WORK TO COMPLETE:
1 - Decide whether each statement agrees with the DemoParser proposal. Answer yes or no, and quote the words of the proposal that settle it. (a) The project is planned to run for nine months. (b) The tool is meant to handle complex sentences and a large vocabulary. (c) The user is to be allowed to change the grammar rules.
2 - Reproduce the part of the DemoParser proposal that begins at the words "1.1 Project title: Interactive" and stops after "computer linguistic students.", switching "DemoParser" to "ParseDemo" throughout.

TEXT SHOWN:
◆ ◆ ◆

Project Proposal: DemoParser

1 PROJECT IDENTIFICATION

1.1 Project title: Interactive Didactic Tool for Natural Language Parsing
1.2 Acronym: DemoParser
1.3 Keywords:
1.4 Duration: 9 months
1.5 Intended Starting Date: February 2001
1.6 Participant list: Yuliana Zigangirova
1.7 Project summary:

The goal of DemoParser project is to develop an interactive tool that demonstrates the functioning of basic natural language parsers. It should serve as a didactic tool for anyone who wishes to understand how a particular parser works. Users will be able to interact with the system and to follow the operation of the parser step by step. The target users of the programme are computer linguistic students.

This product is developed in the framework of the larger Linguistic Workbench project. All the subprojects within this larger projects are developed as didactic tools to be used in the educational process. They provide a student the possibility to learn the material by providing a didactic user interactive tool with a user friendly interface. The subprojects have several modules with similar or equal tasks and the coordination between them may be useful in the process of their development. The actual intersection of these subprojects may become clearer while they are developed and this can lead to their use of a common module or the exchange of the solutions of common problems.

2 PROJECT DESCRIPTION

2.1 Objectives of the project

The DemoParser is designed as an interactive tool that should demonstrate the functioning of basic natural language parsers. It should serve as a didactic tool for anyone who wishes to understand how a particular parser works. The interactive demonstration with a user-friendly interface allows one to follow the operation of the parser step by step.

The programme should allow the user to observe how various basic parsers process a given sentence. To increase the didactic value of the programme the user should be allowed to change the grammar rules and the current lexicon and to follow then the parsing process in a different language environment.

In this project the programme will be developed for one particular basic parser. However, this will involve the development of several components which should make straightforward the creation of demonstration tools for other parsers. These components of general value include: (i) the interactive interface which will be both designed conceptually and implemented; (ii) the grammar rules component which serves to store the rules, allows one to change them interactively, and provides to other components the access to the rules database; (iii) a similar database component which permits to write in, store and read out the lexicon. Apart from that different parser algorithms may use similar tools to process a sentence. All the above-mentioned components will be designed in a manner which allows one to use them as universal building blocks of various parser demonstration tools. On the other hand, the structure of any new parser requires the implementation of its particular algorithm and should be performed anew. Since the main goal is the development of an educational tool, we do not plan to use this tool to process complex sentences or to use a large vocabulary. Rather the system should be designed to use a limited lexicon and several user-defined grammar rules.

◆ ◆ ◆

DATA SECTION:
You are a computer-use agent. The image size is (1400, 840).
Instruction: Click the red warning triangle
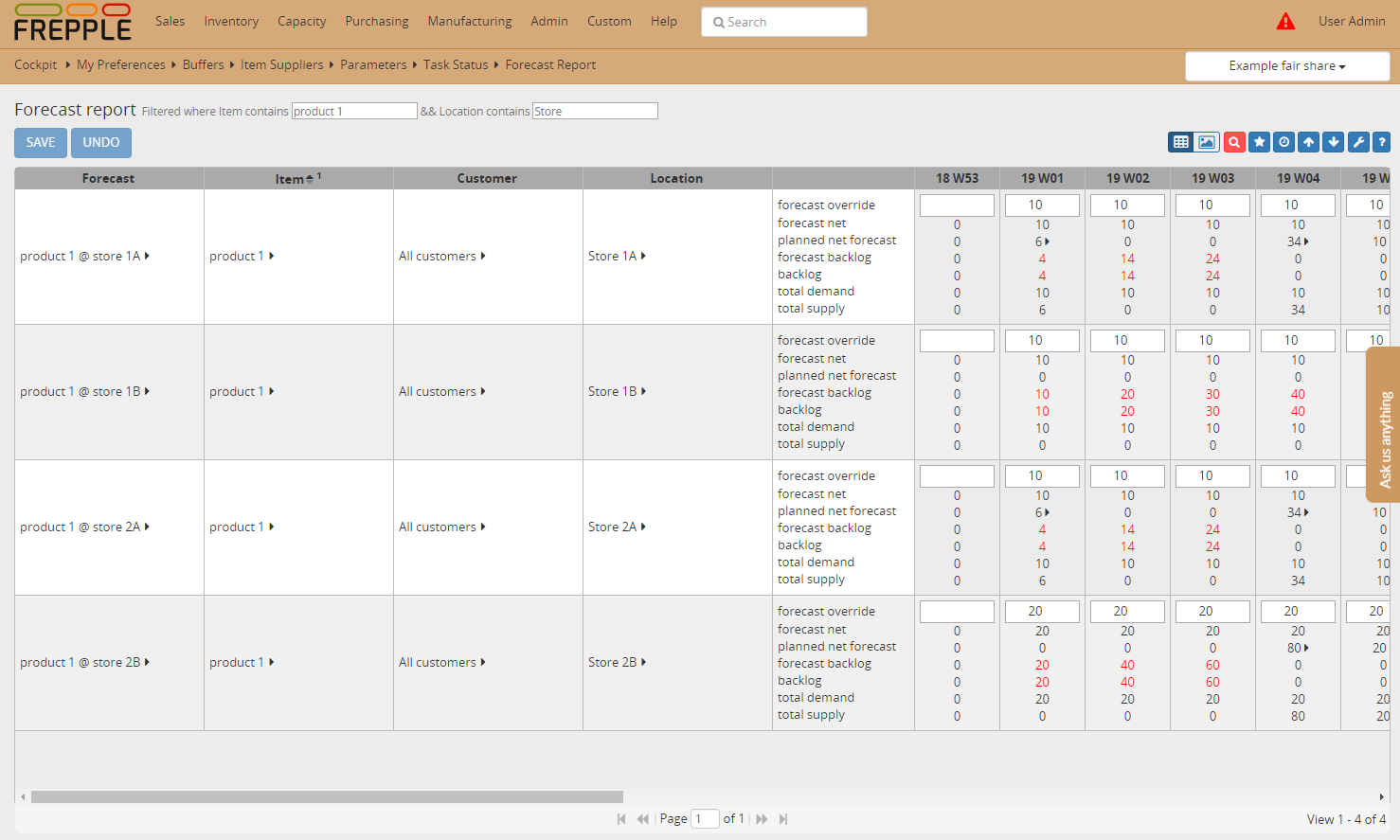(1285, 20)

◆ ◆ ◆

WORKED ANSWERS:
1 -
(a) Yes: "1.4 Duration: 9 months"
(b) No: "we do not plan to use this tool to process complex sentences or to use a large vocabulary"
(c) Yes: "the user should be allowed to change the grammar rules and the current lexicon"

2 -
1.1 Project title: Interactive Didactic Tool for Natural Language Parsing
1.2 Acronym: ParseDemo
1.3 Keywords:
1.4 Duration: 9 months
1.5 Intended Starting Date: February 2001
1.6 Participant list: Yuliana Zigangirova
1.7 Project summary:

The goal of ParseDemo project is to develop an interactive tool that demonstrates the functioning of basic natural language parsers. It should serve as a didactic tool for anyone who wishes to understand how a particular parser works. Users will be able to interact with the system and to follow the operation of the parser step by step. The target users of the programme are computer linguistic students.